I went into “The Shrouded Woman” thinking I’d get a short, moody novella about love, loss, and maybe a little existential angst. What I did not expect was to spend most of the book slowly realizing that the narrator is… dead. Or possibly dying. Or possibly just extremely committed to dissociation. Honestly, it takes a minute. Or several pages. Or half the book.
The story opens with a woman lying in a coffin, listening to people talk about her as if she’s not there. Which is already bold. From there, Maria Luisa Bombal takes us deep inside the narrator’s thoughts as she drifts between memory, fantasy, desire, and resentment, mostly centered around her emotionally unavailable husband, Antonio. Classic. What makes this book weird in the best way is that time barely exists. Memories crash into each other, emotions feel more real than facts, and the narrator’s inner life becomes more important than what’s actually happening around her.
Reading this feels less like following a plot and more like eavesdropping on someone’s most private thoughts at 3 a.m. There’s no neat timeline, no clear explanations, and definitely no emotional closure. But that’s kind of the point. Bombal is way more interested in how it feels to be trapped in a loveless marriage, silenced, and emotionally erased than in spelling things out for the reader. The narrator may be physically dead, but emotionally, she’s been ignored for years.
What really stands out is how intense and poetic the prose is. Everything is drenched in sensation, smells, sounds, textures, memories of nature. At times it feels romantic and dreamy, and at others it feels suffocating. Love isn’t portrayed as comforting or stable here, it’s obsessive, painful, and one-sided. The narrator doesn’t just miss Antonio, she’s consumed by the version of him she invented in her head. Relatable? Unfortunately, yes.
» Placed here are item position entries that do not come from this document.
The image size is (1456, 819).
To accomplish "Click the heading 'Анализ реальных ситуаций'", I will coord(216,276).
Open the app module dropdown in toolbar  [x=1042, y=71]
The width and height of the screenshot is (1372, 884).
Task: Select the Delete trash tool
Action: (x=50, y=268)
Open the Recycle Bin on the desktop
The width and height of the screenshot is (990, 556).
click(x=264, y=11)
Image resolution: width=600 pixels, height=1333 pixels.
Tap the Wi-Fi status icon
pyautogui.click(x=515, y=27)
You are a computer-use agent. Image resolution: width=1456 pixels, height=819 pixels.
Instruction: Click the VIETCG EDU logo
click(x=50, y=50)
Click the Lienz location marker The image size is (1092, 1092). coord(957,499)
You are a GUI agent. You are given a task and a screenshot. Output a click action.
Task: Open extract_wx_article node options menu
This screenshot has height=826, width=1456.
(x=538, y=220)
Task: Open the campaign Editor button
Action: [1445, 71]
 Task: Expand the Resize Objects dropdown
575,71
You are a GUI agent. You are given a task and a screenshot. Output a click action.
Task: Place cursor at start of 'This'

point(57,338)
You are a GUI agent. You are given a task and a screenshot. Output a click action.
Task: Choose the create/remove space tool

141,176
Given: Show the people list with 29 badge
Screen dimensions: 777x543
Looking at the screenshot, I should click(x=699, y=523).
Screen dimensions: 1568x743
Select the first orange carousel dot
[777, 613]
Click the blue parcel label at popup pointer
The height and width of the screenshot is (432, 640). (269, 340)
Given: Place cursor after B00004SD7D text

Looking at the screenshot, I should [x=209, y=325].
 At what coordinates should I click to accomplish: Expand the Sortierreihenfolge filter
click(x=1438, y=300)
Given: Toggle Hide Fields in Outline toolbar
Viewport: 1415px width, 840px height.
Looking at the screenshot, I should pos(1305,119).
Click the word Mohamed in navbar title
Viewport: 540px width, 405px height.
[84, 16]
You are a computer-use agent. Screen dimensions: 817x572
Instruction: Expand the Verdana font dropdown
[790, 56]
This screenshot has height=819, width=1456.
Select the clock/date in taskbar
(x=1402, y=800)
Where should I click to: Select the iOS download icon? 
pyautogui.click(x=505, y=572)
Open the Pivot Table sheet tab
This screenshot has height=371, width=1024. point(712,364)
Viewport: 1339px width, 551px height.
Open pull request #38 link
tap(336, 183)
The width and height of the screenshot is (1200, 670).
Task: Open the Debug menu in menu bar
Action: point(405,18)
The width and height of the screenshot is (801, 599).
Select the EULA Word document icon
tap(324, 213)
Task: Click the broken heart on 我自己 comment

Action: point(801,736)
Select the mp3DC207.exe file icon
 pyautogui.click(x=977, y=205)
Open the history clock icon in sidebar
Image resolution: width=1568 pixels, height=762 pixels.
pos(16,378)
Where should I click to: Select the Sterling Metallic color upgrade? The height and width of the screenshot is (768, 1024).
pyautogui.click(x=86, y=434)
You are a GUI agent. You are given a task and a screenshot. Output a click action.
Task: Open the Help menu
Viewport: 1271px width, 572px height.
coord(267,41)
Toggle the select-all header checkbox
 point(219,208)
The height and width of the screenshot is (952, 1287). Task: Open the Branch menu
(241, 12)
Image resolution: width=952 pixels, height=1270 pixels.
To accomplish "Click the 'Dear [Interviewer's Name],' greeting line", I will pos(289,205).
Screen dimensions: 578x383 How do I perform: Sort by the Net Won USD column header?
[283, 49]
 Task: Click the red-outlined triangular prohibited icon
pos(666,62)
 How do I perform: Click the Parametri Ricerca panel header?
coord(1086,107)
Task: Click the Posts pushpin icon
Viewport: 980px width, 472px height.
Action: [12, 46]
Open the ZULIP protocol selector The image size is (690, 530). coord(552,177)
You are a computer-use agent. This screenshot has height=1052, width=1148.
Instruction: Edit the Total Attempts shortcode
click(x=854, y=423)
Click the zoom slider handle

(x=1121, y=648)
Despite how heavy the themes are, the book is strangely compelling. It’s short, but it packs an emotional punch, and once you realize what’s going on, the earlier confusion starts to make sense. The Shrouded Woman isn’t a book you read for answers. It’s a book you read to sit with discomfort, longing, and the realization that being seen and loved might matter more than being alive.
In the end, Bombal leaves us with a haunting question: if someone never truly listened to you while you were alive, do they deserve to hear you once you’re gone?